In einer aktuellen Studie haben Stefano Ghirlanda und Alberto Acerbi von der Stockholm University sowie Harold Herzog von der Western Carolina University untersucht, welche Faktoren die Popularität eine Hunderasse beeinflussen. Die Autoren der Studie haben die Popularität verschiedener Rassen bestimmt, indem sie die Anzahl der Registrierungen im American Kennel Club (AKC) zwischen 1926 und 2005 sowie die Schwankungen in der Registrierungsanzahl von einem Jahr zum anderen ermittelt haben.

 

Die erhaltenen Daten haben sie dann mit verschiedenen Verhaltensdaten korreliert (HIER kannst du eine genauere Beschreibung dieser Daten einsehen).

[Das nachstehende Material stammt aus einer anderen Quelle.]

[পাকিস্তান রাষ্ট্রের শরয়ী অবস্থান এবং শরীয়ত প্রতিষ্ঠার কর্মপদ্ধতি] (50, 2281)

Außerdem wurden die durchschnittliche Lebenserwartung der Rasse sowie verschiedene gesundheitliche Aspekte mit den Popularitätsdaten verglichen.

 

Die Autoren fanden keine Hinweise darauf, dass Rassen mit wünschenswertem Verhalten, längerem Leben oder weniger genetischen Erkrankungen populärer sind als andere Rassen. Im Gegenteil: Die Ergebnisse legen nahe, dass Hunderassen große Beliebtheit erlangen können, obwohl problematische Verhaltensweisen (beispielsweise Aggressionen gegenüber Menschen) gehäuft auftreten. Weiterhin zeigen die Resultate, dass populäre Rassen unter mehr Erbkrankheiten leiden, was darauf hindeutet, dass gesundheitliche Aspekte eine untergeordnete Rolle bei der Rasseauswahl darstellen. Erst in jüngster Vergangenheit zeichnet sich ein Trend ab, dass die Öffentlichkeit mehr auf die Gesundheit der Rasse achtet.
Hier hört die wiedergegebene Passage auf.